As a war chief, recruiter, and a diplomat to the British, Egushawa became one of the most prominent leaders in the war. In 1791, he probably led the Ottawa, Ojibwa, and Potawatomi contingent at the Battle of the Wabash, the most severe defeat ever suffered by the United States at the hands of American Indians. In 1794, Egushawa was seriously wounded in the American Indian defeat at the Battle of Fallen Timbers, which brought an end to the war. It was the last time he saw combat.

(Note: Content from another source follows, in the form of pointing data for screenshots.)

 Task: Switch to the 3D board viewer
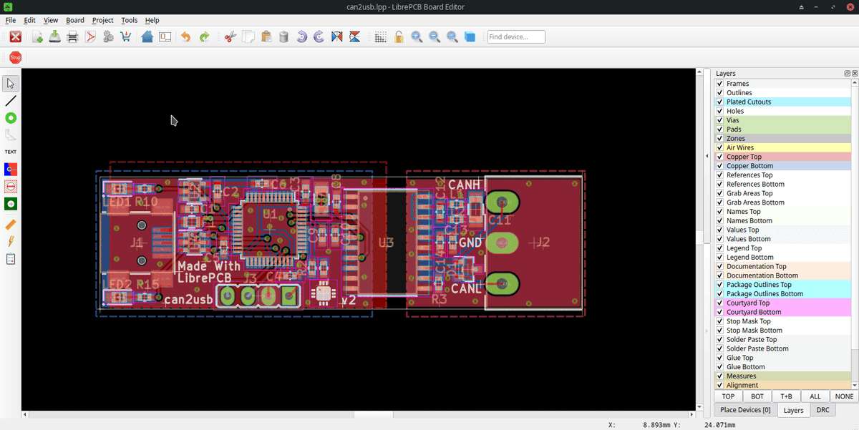[469, 36]
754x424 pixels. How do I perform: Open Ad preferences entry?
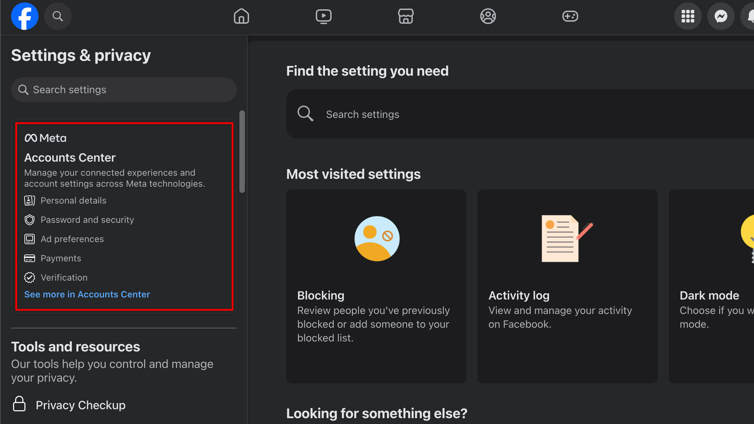72,239

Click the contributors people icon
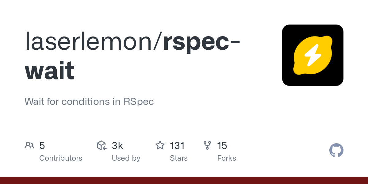click(29, 145)
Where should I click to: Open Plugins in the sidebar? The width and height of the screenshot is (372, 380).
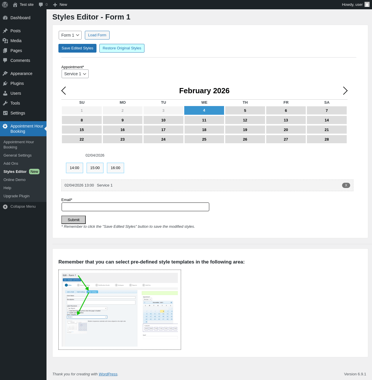pyautogui.click(x=17, y=83)
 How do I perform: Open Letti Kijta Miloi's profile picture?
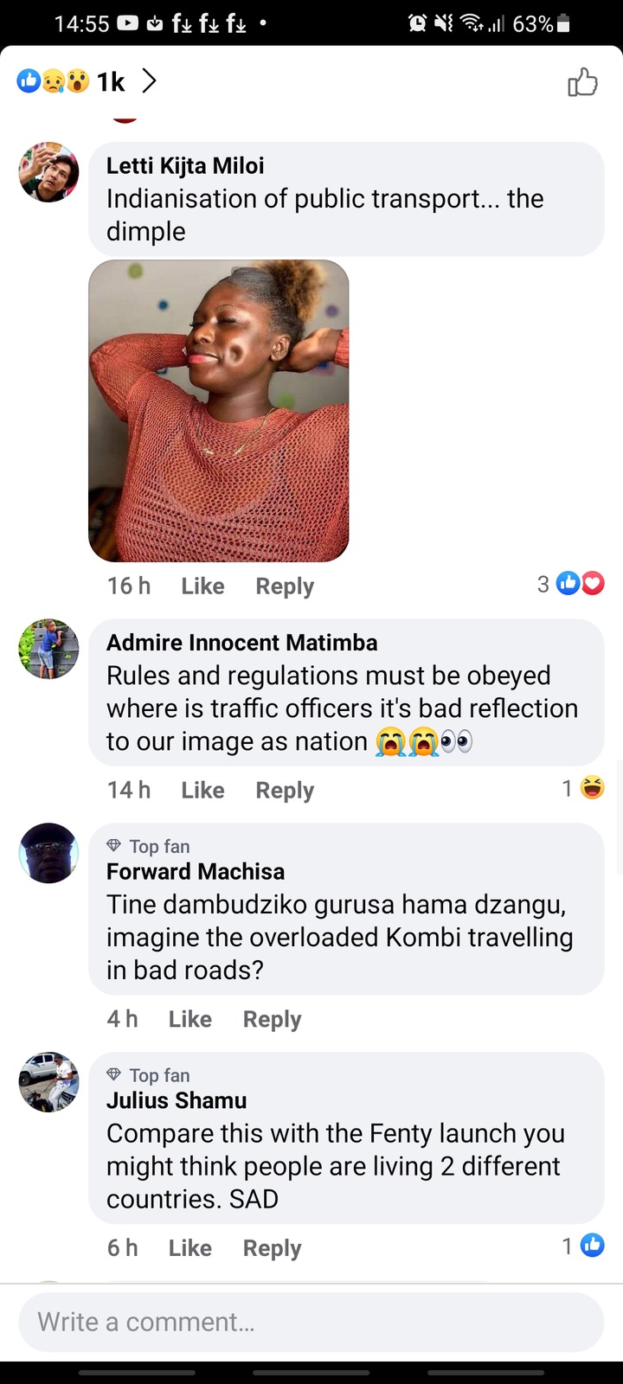pyautogui.click(x=49, y=172)
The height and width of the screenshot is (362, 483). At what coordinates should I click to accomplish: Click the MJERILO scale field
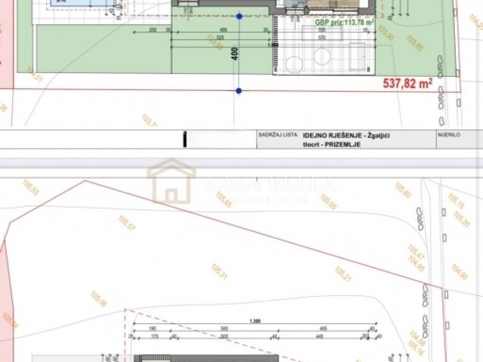click(449, 135)
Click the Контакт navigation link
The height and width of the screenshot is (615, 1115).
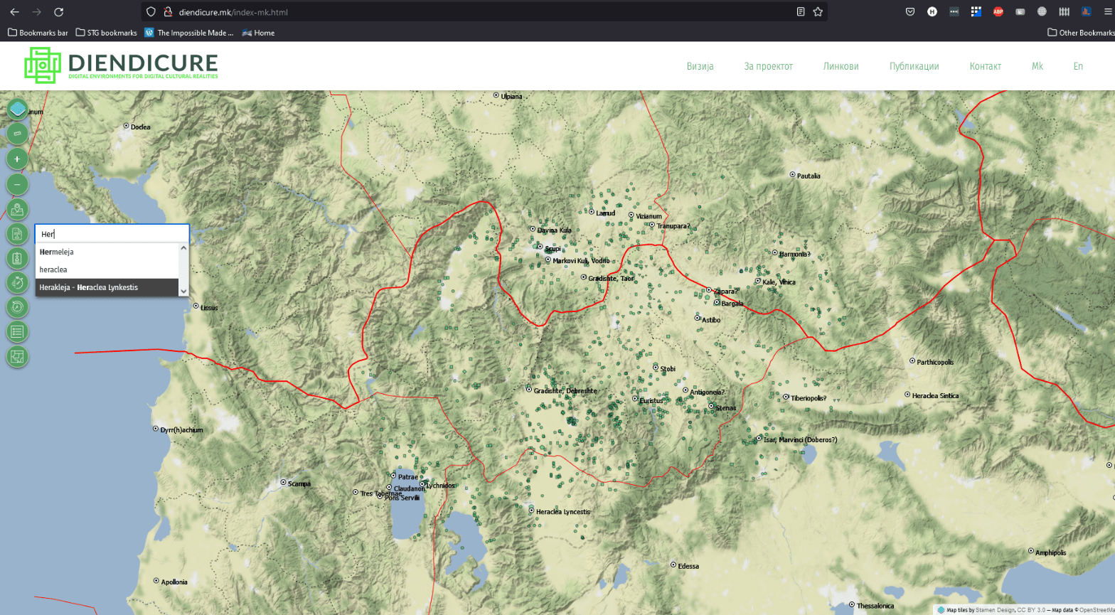coord(985,66)
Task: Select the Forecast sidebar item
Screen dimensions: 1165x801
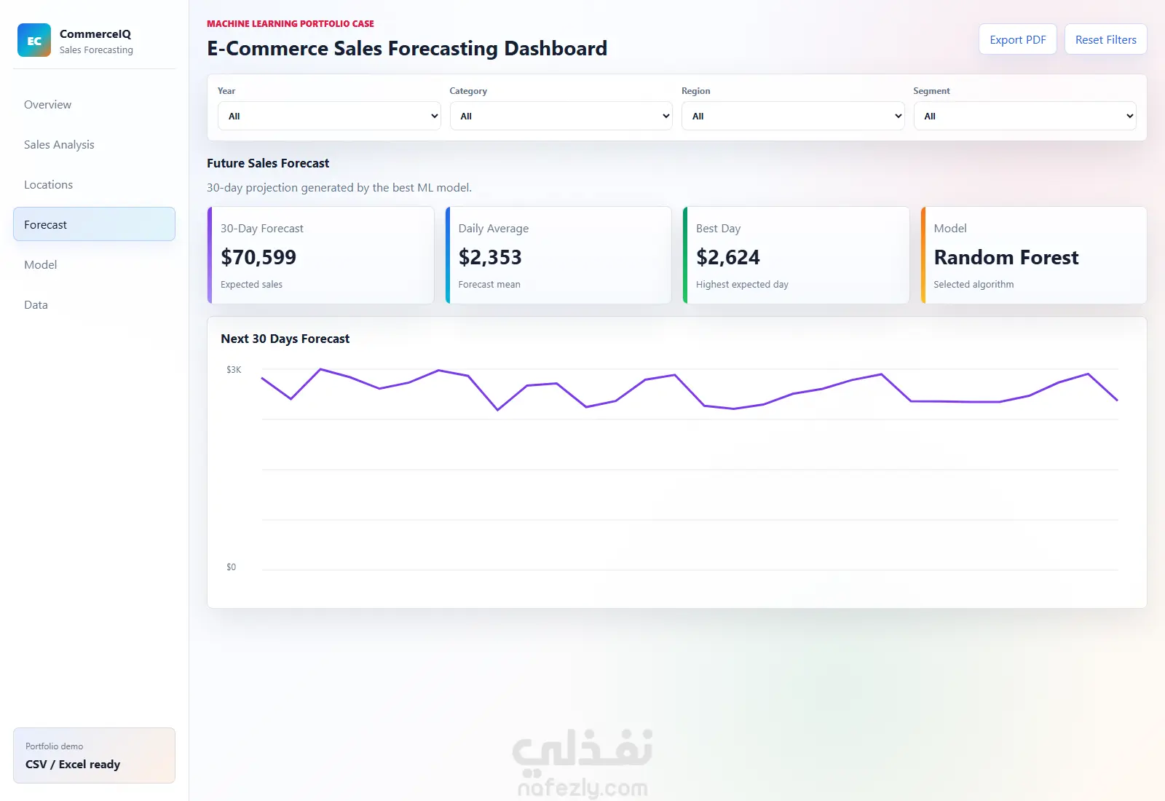Action: 94,224

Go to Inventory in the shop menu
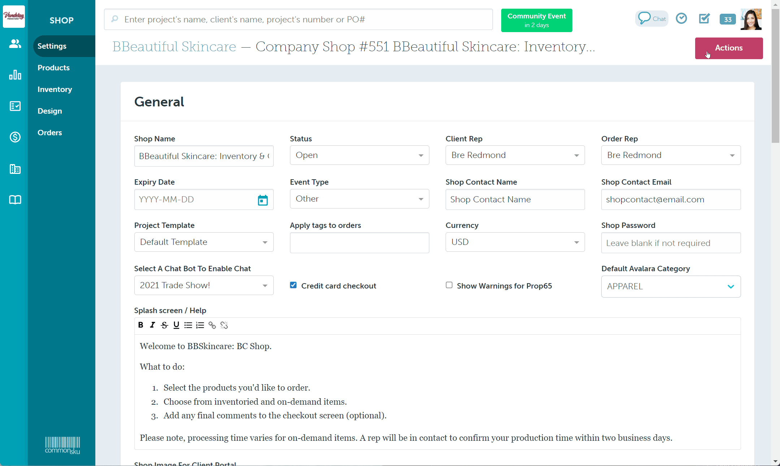(x=55, y=89)
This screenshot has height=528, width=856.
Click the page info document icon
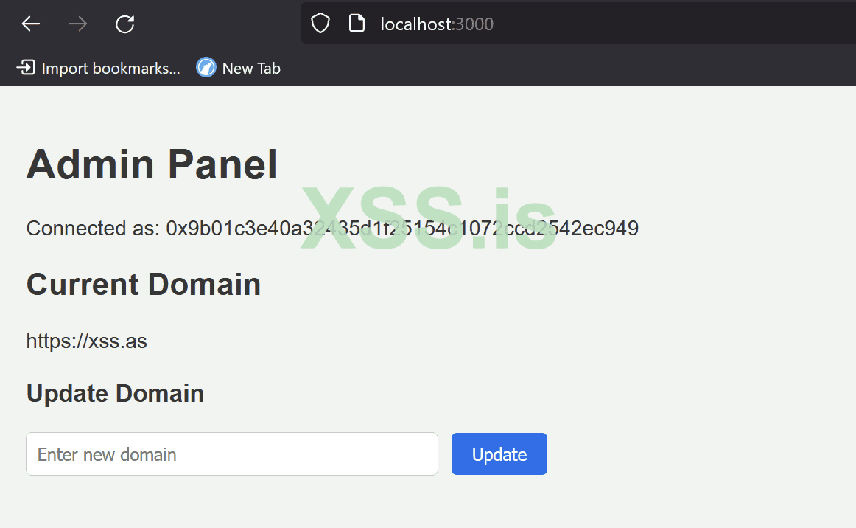pyautogui.click(x=357, y=24)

Recuperating, he lived on the Maumee or Raisin Rivers. He continued to urge fellow American Indian leaders to support the British Crown. With the British distracted by European wars, however, military support was not forthcoming, and so Egushawa agreed to negotiate a peace treaty with the Americans, one of the last chiefs to do so. He signed the Treaty of Greenville on August 3, 1795, ceding much of present Ohio to the United States. He died near Detroit shortly thereafter, probably leaving no descendants.